While the news from Chicago shows that the corporate welfare corruption of NCLB's $2 billion a per year Supplemental Services program has hit the mainstream press, Florida's Dept. of Education has made kowtowing to corporate interests the official policy by barring most non-corporate entities from providing tutoring services in the most needy schools in the state, even when E-School News Online reports that corporate tutoring costs up to 4 times as much as other not-for-profit services:GETTING TOUGH WITH TUTORS
Chicago Tribune Editorial
October 31, 2005
In response to the federal No Child Left Behind law, what was once a
modest after-school tutoring industry swelled virtually overnight
into a mammoth with more than $200 million in annual revenues.
A huge industry accountable to ... whom? Under the law,
schoolteachers and administrators are being held to account for the
performance of their students. But the tutors?
For the last three years, state education agencies have been
designated as the watchdogs over tutoring companies. Yet states
have been about as aggressive in that role as a brood of Chihuahuas.
Most states lack the staff, the money, the gumption and the
know-how to oversee the tutors properly.
That has been the case in Illinois. In recent months, however, the
Illinois State Board of Education has flickered to life, announcing
new rules that would scrutinize more carefully the 75 tutoring
companies approved to operate in the state. Last summer, the
board toughened and broadened its oversight of the financial
and academic strength of tutoring companies. State officials
recently banned a well-known national tutoring firm from
operating in five Chicago schools because of alleged ethics
violations. The state board's actions can be appealed by
The firm, Newton Learning, allegedly hired school employees
who steered business Newton's way, either by altering parent
selections of which tutoring company to use, by instructing
parents directly to choose Newton or by sending home application
forms with Newton already selected. State ethics rules allow
public school teachers to be hired to provide after-school
instruction, but they are restricted from recruiting so as not to
give any one firm an inside advantage or special
access to children at a particular school.
Acting on tips gleaned from a new complaint procedure, state
investigators say they gathered information showing that
Newton paid school "site directors," who also happened to be
Chicago Public School employees, $500 to start up tutoring
programs, along with $3 for each pupil signed up. Parents of
poorly performing students in failing schools are able to choose
among roughly a dozen competing tutoring firms to provide
services to their children.
The fact that board officials are raising these questions reveals that
they're taking their watchdog role to a new level of seriousness.
"Generally, the responses we've received from other providers is
they're glad we're taking action," said Jonathan Furr, general
counsel to the state board.
Good for the board.
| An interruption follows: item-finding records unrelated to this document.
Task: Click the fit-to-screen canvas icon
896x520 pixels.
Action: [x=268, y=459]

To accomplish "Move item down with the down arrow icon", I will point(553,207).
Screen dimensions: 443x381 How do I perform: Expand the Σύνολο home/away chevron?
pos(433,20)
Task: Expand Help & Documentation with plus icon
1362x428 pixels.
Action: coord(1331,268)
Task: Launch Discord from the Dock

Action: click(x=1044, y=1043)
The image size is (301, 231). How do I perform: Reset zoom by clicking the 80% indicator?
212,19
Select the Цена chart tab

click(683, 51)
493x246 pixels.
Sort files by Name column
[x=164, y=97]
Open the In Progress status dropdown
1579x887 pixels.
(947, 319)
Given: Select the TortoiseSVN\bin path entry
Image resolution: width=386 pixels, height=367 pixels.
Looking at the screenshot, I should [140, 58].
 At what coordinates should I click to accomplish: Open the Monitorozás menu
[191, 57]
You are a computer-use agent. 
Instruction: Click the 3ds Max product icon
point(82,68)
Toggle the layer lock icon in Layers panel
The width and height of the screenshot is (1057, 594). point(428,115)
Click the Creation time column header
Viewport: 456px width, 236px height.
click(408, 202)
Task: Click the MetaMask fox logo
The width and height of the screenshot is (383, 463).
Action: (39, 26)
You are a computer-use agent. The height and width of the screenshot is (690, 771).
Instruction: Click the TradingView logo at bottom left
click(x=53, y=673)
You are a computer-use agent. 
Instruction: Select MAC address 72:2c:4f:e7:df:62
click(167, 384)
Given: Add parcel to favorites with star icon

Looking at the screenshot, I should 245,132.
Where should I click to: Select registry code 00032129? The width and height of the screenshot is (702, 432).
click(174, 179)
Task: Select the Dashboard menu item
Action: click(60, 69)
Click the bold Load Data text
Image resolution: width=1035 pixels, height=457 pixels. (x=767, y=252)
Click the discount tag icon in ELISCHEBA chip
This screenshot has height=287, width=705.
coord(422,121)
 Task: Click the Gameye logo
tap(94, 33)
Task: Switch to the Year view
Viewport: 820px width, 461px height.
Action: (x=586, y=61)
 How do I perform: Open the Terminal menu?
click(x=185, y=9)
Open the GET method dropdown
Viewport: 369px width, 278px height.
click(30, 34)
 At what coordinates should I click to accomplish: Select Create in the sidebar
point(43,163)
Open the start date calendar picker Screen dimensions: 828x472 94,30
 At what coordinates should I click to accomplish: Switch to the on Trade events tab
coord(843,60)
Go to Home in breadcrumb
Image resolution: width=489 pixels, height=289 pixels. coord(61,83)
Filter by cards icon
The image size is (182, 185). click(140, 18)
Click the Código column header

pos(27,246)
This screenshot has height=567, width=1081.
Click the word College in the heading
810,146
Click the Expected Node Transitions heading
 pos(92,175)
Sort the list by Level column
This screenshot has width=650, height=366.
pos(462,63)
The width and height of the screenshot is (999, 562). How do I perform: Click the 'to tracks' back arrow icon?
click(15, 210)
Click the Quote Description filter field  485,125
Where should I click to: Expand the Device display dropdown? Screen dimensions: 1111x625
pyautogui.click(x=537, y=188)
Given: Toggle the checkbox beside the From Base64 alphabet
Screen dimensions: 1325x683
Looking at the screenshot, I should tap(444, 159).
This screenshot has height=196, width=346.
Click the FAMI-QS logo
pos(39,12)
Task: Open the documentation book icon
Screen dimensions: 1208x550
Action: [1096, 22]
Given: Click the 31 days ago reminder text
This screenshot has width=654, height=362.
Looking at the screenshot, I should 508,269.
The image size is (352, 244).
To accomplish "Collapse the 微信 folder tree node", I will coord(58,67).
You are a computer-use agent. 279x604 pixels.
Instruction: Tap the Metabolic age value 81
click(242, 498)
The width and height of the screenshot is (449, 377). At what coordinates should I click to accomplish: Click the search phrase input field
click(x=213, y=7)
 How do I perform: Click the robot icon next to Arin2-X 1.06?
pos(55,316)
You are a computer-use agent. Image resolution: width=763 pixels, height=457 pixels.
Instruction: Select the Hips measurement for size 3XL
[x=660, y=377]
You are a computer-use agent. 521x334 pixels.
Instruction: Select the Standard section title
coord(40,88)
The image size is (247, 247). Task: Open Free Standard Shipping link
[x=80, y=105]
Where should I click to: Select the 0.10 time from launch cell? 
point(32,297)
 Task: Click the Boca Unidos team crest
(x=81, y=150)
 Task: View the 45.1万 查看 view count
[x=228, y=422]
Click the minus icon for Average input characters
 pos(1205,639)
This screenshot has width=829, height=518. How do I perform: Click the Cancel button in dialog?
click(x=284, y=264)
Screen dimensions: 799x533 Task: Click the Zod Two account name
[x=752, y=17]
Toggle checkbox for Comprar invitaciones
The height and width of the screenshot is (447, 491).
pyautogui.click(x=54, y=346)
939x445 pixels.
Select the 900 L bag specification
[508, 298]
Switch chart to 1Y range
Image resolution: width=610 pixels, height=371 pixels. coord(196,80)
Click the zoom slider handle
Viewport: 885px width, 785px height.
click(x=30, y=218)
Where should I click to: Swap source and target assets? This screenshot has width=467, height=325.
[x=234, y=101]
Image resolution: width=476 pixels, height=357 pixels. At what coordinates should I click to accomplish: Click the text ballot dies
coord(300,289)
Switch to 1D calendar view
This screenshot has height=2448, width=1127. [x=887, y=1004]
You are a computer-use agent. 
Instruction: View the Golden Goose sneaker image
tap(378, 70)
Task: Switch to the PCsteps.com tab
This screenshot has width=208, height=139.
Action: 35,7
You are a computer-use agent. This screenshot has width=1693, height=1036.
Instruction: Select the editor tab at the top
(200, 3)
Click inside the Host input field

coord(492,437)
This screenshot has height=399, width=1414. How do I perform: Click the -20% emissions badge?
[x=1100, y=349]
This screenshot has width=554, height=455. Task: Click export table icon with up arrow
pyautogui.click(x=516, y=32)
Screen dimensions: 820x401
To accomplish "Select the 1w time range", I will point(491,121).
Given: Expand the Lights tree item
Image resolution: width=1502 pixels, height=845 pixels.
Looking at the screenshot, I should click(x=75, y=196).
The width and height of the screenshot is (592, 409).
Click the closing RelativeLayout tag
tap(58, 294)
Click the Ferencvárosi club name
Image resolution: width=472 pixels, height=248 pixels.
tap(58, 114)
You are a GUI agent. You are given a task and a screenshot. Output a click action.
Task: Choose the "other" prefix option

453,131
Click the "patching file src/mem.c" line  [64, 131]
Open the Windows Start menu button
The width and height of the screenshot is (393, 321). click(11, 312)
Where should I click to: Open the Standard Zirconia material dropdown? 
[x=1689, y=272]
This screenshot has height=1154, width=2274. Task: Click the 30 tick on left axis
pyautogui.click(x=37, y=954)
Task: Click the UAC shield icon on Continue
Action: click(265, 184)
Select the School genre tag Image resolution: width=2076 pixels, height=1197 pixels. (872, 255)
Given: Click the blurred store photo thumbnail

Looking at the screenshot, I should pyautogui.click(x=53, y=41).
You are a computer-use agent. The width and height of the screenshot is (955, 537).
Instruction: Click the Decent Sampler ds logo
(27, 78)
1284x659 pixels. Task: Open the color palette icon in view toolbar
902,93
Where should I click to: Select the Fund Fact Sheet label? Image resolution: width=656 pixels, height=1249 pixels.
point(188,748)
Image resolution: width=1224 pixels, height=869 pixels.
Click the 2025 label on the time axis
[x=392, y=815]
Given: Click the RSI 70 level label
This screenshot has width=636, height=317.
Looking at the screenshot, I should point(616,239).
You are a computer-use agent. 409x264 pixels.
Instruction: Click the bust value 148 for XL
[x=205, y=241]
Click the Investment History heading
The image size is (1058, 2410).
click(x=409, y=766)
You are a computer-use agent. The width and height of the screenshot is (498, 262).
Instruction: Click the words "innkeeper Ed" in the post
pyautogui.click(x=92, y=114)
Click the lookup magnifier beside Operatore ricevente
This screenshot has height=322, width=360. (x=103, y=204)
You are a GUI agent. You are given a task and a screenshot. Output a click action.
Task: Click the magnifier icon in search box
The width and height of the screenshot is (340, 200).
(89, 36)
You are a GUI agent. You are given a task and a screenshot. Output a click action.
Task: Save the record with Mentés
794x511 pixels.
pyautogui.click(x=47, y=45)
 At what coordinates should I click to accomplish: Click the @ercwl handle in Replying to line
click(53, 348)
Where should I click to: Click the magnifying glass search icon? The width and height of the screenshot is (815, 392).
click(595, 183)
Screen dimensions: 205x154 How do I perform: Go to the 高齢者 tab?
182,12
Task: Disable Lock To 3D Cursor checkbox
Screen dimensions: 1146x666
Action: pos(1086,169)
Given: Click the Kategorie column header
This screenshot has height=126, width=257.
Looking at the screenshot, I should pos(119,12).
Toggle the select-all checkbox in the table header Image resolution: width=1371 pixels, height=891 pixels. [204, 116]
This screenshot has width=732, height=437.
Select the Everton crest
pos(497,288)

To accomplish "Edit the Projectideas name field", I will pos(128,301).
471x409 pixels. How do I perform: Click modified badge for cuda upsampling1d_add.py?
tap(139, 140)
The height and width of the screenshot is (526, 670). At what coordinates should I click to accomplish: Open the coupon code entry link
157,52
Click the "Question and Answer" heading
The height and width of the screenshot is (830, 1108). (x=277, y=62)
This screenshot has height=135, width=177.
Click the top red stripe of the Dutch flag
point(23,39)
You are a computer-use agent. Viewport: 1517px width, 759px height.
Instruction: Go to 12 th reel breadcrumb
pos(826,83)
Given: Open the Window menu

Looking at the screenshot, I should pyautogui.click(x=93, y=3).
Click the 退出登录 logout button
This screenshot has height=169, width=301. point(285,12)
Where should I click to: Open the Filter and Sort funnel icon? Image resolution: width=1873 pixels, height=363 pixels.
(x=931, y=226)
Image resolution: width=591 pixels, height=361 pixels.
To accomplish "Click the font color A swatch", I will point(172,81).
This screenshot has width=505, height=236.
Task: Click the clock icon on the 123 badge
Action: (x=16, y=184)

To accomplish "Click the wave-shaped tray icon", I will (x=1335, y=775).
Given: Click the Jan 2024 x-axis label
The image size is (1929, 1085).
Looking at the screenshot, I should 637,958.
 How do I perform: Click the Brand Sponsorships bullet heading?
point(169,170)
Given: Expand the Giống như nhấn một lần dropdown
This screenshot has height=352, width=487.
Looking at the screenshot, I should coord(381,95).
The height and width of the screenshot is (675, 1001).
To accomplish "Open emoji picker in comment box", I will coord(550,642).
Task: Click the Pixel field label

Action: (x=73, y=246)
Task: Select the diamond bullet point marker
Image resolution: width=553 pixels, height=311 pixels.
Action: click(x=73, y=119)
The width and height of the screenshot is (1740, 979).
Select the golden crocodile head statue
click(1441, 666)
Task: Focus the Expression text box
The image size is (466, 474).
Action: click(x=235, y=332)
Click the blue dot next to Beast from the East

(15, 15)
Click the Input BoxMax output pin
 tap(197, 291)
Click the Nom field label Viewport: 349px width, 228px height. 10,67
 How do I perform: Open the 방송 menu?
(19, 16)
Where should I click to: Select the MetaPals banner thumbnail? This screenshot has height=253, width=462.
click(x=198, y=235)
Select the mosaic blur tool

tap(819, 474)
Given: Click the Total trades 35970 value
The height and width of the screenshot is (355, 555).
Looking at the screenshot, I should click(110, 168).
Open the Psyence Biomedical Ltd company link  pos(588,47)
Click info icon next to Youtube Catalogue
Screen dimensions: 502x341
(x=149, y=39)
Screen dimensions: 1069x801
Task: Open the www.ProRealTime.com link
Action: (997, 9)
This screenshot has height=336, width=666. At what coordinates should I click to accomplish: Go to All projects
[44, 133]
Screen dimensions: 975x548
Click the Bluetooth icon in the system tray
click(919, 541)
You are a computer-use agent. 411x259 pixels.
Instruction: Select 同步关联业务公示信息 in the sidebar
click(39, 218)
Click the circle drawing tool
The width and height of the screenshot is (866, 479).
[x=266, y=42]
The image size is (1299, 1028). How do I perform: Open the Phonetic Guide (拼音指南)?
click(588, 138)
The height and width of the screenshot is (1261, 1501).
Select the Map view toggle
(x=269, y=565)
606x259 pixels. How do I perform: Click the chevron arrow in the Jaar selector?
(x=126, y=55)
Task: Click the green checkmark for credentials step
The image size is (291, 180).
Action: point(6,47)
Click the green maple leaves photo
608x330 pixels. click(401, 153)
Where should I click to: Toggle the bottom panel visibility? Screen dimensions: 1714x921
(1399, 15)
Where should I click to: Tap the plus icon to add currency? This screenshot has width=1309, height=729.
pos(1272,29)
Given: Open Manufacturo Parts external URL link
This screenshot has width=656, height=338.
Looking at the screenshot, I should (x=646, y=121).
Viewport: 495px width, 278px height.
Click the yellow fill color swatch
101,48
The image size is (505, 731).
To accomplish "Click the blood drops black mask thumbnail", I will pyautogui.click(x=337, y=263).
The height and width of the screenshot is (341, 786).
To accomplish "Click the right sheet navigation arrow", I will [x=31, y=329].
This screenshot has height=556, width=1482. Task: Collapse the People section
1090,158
So far, its new spotlight has been trained
primarily on financial and ethical issues. Those are fine, but focus
also is needed on whether these tutors are any good. Some of
them are brand new to the field and untested.
Furr said that analysis won't occur until the state has had time to
analyze results from tests taken at the end of this school year.
That information can't come soon enough. Illinois and the nation
need to know that the money poured into tutoring is getting results.
Decisions in Florida by the U.S. Department of Education, if implemented nationwide, would bar groups affiliated with school systems rated "in need of improvement" from participating in the tutoring program mandated under the No Child Left Behind Act (NCLB). Entities likely to be barred from the program--worth an estimated $2 billion a year in federal funding--include teacher unions, child-care centers, after-school programs, voc-ed or computer centers, and parents' groups.
The move represents a potential boon for private, third-party providers in the region. It also holds national implications for districts that are considering offering such tutoring--or supplemental education services (SES)--themselves, because (a) it reaffirms ED's general position that no district in need of improvement is allowed to serve as its own SES provider; and (b) it further clarifies that the prohibition also applies to groups and programs affiliated with such school systems.